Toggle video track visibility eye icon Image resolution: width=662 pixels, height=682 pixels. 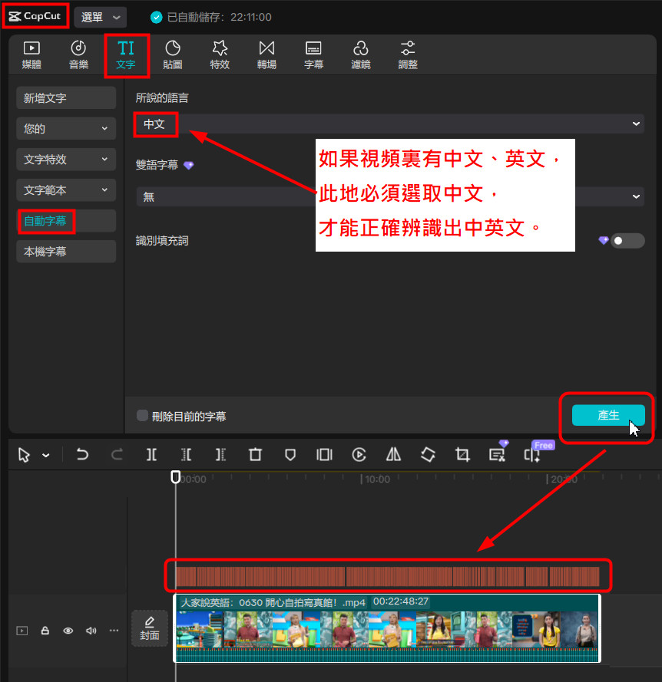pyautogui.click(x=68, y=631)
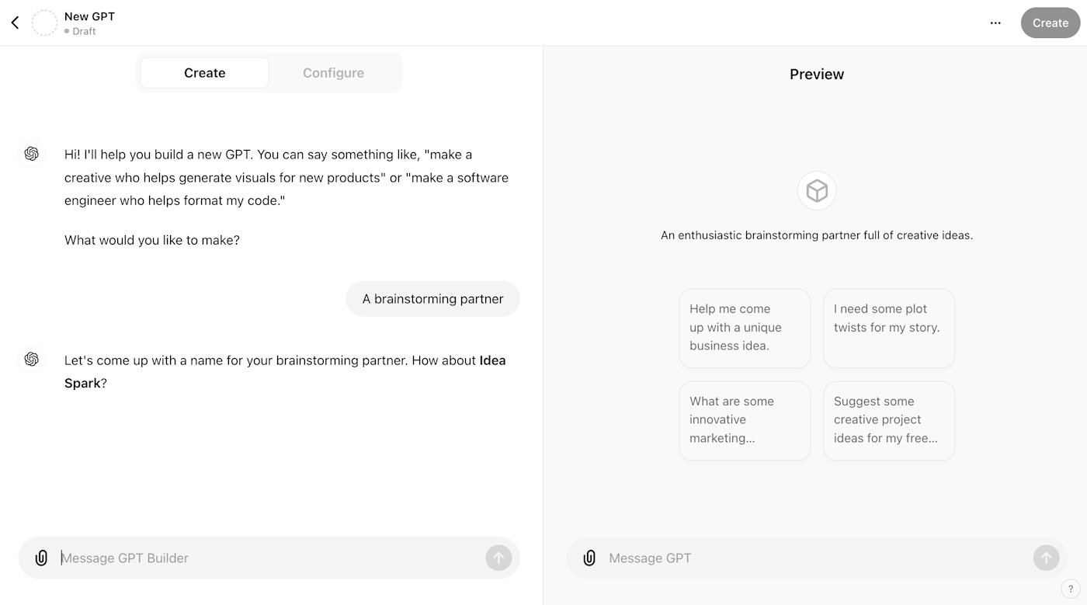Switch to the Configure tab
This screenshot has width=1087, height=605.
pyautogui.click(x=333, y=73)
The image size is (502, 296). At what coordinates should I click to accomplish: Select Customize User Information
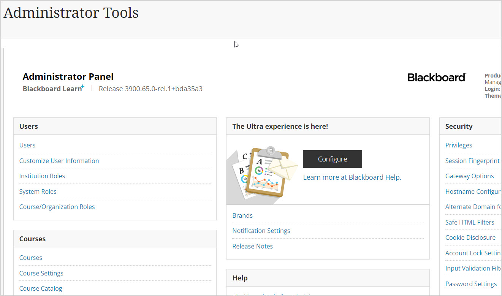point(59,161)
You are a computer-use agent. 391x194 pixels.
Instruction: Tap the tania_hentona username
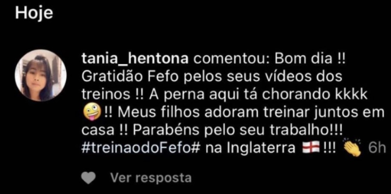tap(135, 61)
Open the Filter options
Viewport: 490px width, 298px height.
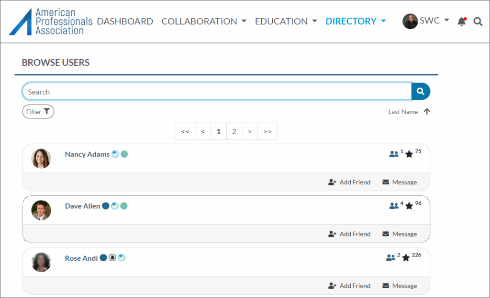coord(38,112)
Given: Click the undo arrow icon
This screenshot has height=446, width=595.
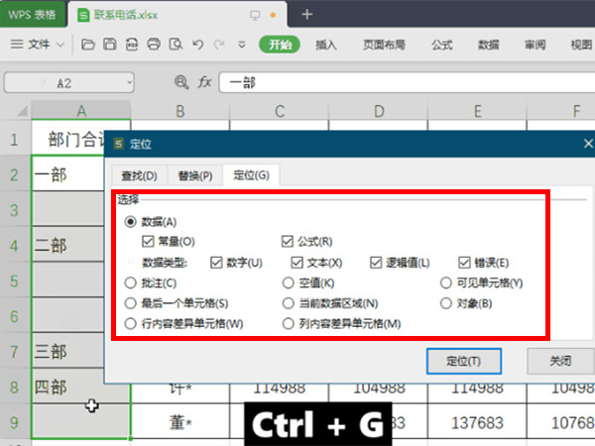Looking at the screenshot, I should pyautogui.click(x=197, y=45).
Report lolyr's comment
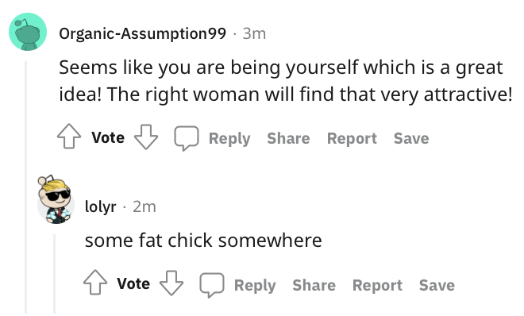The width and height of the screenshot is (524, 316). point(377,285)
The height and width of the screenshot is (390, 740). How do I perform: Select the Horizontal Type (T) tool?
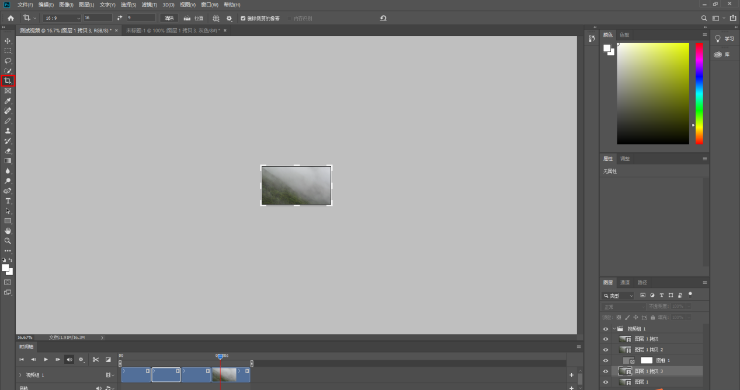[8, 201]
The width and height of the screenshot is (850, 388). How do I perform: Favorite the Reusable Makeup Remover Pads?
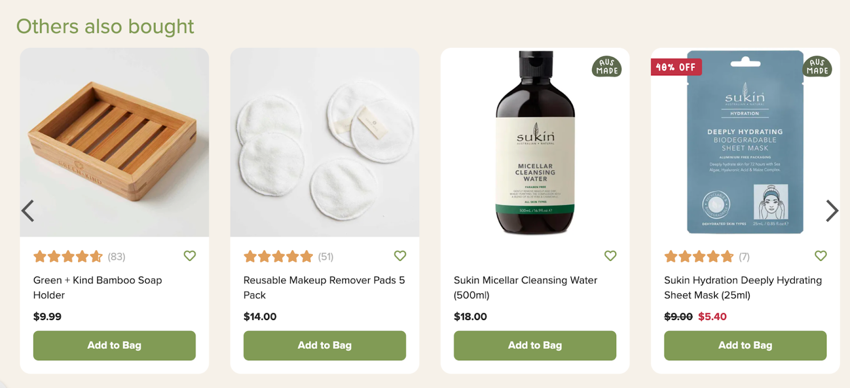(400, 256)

---

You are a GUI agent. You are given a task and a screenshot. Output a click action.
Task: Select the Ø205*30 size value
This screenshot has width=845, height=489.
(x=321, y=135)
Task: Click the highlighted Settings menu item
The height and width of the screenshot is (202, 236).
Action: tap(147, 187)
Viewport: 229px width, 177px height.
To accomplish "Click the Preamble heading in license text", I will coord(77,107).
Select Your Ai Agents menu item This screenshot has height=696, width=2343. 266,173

**Task instructions**
Within the listing, how many lines hold "item"? Write only that number.

**Task solution**
2